Et encore, là, je ne vous ai parlé que des antibios. La semaine prochaine, si vous êtes sages, on attaque mes fabuleux amis les anti-hypertenseurs.

** Pour ne prendre que l’exemple des antibios :
Il y a des tas et des tas de microbes, et des tas et des tas de médicaments. Les microbes sont rangés en familles et en sous-familles, les médicaments aussi. La famille d’un médicament, c’est sa « classe« .
Certaines classes marchent contre certaines familles de microbes : c’est le « spectre » de l’antibiotique.
Et après, on rajoute des tas de propriétés rigolotes qu’il est de bon ton de connaître : son mode d’action, sa prédilection pour tel ou tel organe, ses effets indésirables, sa durée de vie dans le sang, s’il se donne par la bouche ou par les veines ou en intra-musculaire ou les deux ou les trois, ses copains-antiobiotiques qu’on risque d’être allergique aussi à si on est allergique au premier, ses posologies et j’en passe.
Et encore après, on donne deux ou trois noms à chaque médicament. Son petit nom de marque et son nom officiel de molécule. Parce que sinon ça risquait d’être pas assez rigolo.

Autorité médicale

12 janvier, 2008

Internat, urgences pédiatriques.

Elle nous amène sa fille, deux ans à peine, parce qu’elle a mal au ventre.
Elle a mal au ventre parce qu’elle est constipée.
Après l’examen, quand j’ai bien palpé le ventre dans tous les sens (et vas-y que je masse), la petite a envie de faire caca. Et elle fait caca. Et elle n’a plus mal au ventre.
L’imposition des mains, ça s’appelle.
Les amis, y a pas, je suis trop forte.

La mère me dit, sur le ton dont on se plaint du temps qu’il est pas beau ou des impôts qu’ils sont trop chers :
« Vous savez, elle est souvent constipée. Mais forcément, elle mange queeeuuu des bonbons… » Levant les mains au ciel : « Tooooooooute la journée !!!« 

Genre la gamine est atteinte d’une maladie génétique orpheline qui lui fait pousser des bonbons à même la bouche.
Je me moque, je me moque, mais c’est vrai, ils sont pas faciles à cet âge là.
Ils vous disent « Moumou je t’aime » pour endormir votre méfiance, et dès que vous avez le dos tourné, ils vous chourrent les clés du scooter pour aller acheter des Dragibus au Champion.
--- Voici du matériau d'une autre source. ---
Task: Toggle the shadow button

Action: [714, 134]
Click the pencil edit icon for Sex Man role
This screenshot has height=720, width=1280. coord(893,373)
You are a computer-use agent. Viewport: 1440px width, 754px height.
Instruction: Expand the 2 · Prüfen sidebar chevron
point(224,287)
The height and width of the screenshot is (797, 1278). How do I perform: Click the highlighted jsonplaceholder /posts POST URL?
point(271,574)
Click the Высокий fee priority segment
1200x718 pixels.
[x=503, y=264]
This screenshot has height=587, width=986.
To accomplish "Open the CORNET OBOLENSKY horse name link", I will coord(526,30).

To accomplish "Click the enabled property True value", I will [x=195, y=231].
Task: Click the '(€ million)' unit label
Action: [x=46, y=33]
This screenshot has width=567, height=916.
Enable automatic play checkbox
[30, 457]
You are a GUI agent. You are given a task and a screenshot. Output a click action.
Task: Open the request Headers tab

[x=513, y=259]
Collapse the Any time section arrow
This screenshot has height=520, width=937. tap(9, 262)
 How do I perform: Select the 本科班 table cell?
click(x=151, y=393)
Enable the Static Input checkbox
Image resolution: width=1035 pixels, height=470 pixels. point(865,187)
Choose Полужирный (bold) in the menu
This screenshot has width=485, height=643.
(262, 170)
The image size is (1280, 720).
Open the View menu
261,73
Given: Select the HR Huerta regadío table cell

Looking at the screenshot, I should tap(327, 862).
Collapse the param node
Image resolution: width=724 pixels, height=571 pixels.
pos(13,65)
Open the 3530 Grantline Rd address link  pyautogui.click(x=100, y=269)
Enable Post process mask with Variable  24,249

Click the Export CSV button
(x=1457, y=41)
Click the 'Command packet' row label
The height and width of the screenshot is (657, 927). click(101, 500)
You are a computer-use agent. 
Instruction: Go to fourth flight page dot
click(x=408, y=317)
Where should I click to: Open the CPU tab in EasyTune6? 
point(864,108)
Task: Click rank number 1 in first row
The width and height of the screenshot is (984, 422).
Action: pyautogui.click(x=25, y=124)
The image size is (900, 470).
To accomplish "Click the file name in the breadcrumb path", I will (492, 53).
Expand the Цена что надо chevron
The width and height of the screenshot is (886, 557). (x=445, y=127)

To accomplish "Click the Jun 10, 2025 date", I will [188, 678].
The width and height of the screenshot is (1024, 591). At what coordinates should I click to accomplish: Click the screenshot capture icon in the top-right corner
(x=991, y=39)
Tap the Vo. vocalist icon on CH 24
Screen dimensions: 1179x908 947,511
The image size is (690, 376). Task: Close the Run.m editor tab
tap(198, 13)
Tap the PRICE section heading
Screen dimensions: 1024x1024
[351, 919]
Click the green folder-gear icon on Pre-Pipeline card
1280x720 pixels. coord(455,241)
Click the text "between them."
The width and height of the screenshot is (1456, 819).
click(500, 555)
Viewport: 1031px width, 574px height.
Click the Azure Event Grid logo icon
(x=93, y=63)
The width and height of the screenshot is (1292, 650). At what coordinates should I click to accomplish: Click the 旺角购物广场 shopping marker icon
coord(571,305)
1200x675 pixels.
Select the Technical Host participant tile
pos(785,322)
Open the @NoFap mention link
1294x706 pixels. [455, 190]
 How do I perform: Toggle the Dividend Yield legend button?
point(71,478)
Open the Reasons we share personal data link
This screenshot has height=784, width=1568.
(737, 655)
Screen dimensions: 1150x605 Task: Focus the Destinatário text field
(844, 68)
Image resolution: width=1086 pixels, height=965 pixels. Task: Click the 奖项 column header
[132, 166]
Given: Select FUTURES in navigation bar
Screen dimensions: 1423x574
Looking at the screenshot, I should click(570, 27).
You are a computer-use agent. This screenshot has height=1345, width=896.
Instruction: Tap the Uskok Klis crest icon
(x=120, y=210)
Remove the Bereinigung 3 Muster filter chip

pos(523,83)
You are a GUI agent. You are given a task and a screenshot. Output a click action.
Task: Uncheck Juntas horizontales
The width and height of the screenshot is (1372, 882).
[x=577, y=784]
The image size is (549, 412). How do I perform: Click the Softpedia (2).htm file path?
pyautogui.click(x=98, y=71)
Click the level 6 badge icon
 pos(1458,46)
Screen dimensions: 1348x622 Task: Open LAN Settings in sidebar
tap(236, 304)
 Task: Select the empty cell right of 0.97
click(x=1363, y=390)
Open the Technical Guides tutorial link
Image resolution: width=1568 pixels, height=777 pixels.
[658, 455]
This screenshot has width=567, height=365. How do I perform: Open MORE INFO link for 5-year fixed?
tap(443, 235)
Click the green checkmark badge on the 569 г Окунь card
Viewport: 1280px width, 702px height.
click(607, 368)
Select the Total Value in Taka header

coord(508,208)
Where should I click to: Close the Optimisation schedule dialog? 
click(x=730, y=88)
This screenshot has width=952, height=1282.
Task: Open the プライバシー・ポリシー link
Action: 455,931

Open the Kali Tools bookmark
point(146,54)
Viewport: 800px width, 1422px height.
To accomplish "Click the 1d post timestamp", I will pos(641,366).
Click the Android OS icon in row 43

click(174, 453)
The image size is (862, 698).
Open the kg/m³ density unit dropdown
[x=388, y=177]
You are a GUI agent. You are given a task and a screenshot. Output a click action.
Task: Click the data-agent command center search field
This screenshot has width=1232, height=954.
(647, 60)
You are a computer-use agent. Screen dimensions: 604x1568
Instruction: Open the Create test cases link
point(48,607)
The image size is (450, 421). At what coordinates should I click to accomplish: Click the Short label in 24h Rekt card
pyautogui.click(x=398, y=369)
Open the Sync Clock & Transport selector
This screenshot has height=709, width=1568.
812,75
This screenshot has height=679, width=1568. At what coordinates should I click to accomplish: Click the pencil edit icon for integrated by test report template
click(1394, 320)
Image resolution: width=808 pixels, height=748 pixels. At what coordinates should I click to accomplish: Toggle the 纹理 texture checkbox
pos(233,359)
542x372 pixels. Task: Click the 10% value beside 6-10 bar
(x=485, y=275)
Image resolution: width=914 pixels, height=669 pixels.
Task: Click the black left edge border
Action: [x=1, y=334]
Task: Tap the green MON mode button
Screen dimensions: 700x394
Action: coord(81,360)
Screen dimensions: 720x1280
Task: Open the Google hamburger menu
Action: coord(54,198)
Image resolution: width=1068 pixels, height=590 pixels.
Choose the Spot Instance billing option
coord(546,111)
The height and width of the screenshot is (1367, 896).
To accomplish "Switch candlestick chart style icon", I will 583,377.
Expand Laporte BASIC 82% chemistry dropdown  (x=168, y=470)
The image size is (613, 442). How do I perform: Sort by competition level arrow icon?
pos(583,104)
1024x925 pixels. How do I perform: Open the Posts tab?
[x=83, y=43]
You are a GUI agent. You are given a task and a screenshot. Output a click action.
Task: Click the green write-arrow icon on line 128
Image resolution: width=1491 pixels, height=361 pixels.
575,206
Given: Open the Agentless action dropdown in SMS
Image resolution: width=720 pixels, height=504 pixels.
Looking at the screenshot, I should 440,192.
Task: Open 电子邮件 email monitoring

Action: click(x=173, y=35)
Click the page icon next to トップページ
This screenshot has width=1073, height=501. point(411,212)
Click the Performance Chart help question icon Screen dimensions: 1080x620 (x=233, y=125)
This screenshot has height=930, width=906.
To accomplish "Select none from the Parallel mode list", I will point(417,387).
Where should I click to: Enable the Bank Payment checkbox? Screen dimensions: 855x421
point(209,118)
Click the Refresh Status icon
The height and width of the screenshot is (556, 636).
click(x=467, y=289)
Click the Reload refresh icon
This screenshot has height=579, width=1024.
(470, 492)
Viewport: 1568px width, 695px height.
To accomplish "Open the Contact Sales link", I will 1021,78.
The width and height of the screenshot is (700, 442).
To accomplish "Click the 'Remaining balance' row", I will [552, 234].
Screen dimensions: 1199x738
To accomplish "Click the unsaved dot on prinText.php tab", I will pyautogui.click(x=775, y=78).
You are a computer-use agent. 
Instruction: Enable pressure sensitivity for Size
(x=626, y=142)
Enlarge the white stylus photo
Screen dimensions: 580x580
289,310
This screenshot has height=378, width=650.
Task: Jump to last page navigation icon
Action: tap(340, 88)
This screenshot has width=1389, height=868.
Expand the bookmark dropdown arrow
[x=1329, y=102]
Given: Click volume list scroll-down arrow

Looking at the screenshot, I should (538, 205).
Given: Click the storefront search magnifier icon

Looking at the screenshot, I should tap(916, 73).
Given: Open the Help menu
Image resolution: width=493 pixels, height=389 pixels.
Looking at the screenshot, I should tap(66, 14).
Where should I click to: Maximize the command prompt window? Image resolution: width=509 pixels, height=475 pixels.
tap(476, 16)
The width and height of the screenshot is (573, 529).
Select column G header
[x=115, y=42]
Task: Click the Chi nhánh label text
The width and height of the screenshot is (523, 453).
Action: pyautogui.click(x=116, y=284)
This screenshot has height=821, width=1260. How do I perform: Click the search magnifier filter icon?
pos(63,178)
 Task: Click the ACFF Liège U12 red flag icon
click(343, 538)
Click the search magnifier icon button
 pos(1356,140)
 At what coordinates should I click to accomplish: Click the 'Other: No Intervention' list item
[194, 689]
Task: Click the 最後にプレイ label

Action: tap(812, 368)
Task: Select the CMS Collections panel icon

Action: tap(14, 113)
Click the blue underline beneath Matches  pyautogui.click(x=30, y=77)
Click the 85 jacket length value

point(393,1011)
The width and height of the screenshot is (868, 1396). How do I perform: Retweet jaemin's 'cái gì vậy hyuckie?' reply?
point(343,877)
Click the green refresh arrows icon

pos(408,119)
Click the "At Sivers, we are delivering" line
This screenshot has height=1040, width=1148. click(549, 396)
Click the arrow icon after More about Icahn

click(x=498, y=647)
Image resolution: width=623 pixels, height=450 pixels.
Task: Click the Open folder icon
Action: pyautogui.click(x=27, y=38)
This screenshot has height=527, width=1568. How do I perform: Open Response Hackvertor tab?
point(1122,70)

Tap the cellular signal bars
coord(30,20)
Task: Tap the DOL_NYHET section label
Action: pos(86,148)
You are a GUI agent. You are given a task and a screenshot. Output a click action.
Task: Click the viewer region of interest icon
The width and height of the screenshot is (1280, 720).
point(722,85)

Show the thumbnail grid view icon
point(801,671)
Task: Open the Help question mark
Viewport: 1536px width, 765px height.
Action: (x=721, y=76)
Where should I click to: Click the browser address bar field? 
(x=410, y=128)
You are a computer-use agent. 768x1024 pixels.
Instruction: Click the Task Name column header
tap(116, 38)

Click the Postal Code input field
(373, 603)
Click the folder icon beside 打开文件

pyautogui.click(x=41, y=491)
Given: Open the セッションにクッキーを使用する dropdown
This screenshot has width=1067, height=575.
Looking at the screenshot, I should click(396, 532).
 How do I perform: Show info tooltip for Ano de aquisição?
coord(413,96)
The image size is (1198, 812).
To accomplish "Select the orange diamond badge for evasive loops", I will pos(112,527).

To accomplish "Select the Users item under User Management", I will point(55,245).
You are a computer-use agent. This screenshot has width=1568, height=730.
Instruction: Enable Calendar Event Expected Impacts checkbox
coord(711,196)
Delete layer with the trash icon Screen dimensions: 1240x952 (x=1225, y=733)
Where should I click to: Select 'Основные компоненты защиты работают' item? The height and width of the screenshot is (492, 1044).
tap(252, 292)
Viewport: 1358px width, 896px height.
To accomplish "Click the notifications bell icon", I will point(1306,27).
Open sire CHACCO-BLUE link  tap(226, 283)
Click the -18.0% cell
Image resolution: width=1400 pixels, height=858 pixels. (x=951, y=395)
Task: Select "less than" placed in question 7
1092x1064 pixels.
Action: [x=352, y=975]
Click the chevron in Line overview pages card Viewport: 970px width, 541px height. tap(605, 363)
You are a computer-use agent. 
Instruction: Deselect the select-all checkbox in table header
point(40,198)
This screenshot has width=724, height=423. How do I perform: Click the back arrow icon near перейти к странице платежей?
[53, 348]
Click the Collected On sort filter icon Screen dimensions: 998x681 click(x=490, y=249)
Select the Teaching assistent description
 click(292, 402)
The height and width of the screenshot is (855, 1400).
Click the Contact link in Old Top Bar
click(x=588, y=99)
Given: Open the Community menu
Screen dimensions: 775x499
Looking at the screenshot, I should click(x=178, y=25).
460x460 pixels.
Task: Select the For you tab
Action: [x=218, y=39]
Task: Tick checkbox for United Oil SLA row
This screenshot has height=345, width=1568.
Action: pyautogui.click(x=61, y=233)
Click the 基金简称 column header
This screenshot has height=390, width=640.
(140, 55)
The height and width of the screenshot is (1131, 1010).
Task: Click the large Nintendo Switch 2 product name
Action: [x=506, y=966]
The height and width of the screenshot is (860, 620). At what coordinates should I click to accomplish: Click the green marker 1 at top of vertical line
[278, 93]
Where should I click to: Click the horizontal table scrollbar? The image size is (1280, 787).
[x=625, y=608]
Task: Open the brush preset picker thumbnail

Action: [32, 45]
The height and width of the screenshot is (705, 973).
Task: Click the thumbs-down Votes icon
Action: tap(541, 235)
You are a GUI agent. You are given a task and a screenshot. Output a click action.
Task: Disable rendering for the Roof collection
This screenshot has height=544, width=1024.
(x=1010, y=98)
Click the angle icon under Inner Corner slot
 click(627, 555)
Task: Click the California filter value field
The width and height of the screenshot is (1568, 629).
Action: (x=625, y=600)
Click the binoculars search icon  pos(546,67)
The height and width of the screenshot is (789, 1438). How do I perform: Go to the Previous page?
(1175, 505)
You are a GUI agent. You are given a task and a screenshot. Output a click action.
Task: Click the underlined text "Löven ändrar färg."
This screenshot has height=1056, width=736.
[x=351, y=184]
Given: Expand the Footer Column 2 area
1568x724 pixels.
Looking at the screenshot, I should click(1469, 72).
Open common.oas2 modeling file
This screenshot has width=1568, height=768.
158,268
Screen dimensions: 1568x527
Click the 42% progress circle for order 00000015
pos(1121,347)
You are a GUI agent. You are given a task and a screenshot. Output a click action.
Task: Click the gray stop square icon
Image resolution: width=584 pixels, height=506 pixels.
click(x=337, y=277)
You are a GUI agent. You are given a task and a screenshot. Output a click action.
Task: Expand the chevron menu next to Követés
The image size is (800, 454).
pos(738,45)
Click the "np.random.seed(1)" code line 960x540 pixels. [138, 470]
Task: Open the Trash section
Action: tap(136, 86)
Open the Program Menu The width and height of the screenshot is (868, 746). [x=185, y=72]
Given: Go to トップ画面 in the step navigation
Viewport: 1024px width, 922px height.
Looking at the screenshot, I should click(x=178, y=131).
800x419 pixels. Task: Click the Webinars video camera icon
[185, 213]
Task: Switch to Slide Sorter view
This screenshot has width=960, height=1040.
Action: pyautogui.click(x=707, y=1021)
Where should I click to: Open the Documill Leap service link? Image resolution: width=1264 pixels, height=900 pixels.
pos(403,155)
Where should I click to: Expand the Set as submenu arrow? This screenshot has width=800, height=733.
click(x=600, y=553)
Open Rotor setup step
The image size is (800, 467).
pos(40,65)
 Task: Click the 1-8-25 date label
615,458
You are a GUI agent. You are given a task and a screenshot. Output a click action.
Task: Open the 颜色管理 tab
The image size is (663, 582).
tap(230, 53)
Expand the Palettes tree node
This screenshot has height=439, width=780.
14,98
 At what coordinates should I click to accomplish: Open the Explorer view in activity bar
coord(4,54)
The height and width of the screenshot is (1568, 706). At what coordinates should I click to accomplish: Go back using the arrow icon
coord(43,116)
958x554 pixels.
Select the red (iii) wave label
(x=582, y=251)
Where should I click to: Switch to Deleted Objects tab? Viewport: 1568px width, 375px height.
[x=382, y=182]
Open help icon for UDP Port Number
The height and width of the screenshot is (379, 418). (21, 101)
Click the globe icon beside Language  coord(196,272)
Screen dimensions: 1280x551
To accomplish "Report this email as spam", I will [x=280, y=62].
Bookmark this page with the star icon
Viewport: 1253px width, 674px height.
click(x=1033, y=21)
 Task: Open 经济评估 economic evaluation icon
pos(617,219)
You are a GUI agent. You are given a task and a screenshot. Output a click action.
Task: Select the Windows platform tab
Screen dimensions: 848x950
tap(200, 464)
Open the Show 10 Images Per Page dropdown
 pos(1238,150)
Et quand je dis que bah oui, forcément, les bonbons toute la journée, ça aide pas, elle se tourne vers sa fille, me pointe du doigt et dit :
« Aaaah ! Tu vois ? Tu écoutes, ce que dit le docteur ? »

Deux ans, la gamine.
L’autorité médicale, y a qu’ça d’vrai.

Placébeau

6 janvier, 2008

Ils sont beaux, les médecins.
Ils sont grands, et ils ont une blouse très blanche, ou une grosse sacoche en cuir et un joli costume avec la touche précise de suranné qui inspire confiance .
Ils rentrent dans la chambre que le patient est déjà à moitié guéri.
Ils portent leur effet placebo au bout de leurs les tempes poivre et sel de celui-qui-a-déjà-tout-vu ou de leurs brillants badges rouges qui proclament, sur fond de chaîne en or et de pectoraux velus : « Interne en chiiii-ruuuuur-giiiiie« .

Alors forcément, quand je débarque dans une chambre avec mes couettes, mes joues de hamster et mes tâches de rousseur…

Au téléphone : excuse-moi, je dois te laisser, l’infirmière est là.
A l’interne en chiiiiruuuurgiiiiie que j’ai appelé pour un avis, qui veut vérifier l’état de confusion d’un patient, et qui me pointe du doigt en demandant qui je suis : c’est votre assistante, docteur.
Quand je viens d’interroger le patient, de l’examiner, de lui expliquer ce qu’il a et comment on va le traiter pendant 15 bonnes minutes de hochements de tête, après cinq ou six « Oui, oui » : Oui, oui, mmmhh, d’accord. Mais quand est ce que je vais voir le médecin ?

Je ne compte plus combien de fois j’ai dit « Mmm… C’est moi le médecin ».

En même temps, bien fait pour moi, ça m’apprendra à me présenter.

En même temps, j’ai de la chance, on me prend pour l’infirmière. Ma collègue congolaise, on la prend pour la femme de ménage.
C’est vrai quoi, on n’a pas idée d’être médecin et jeune, jolie ET noire.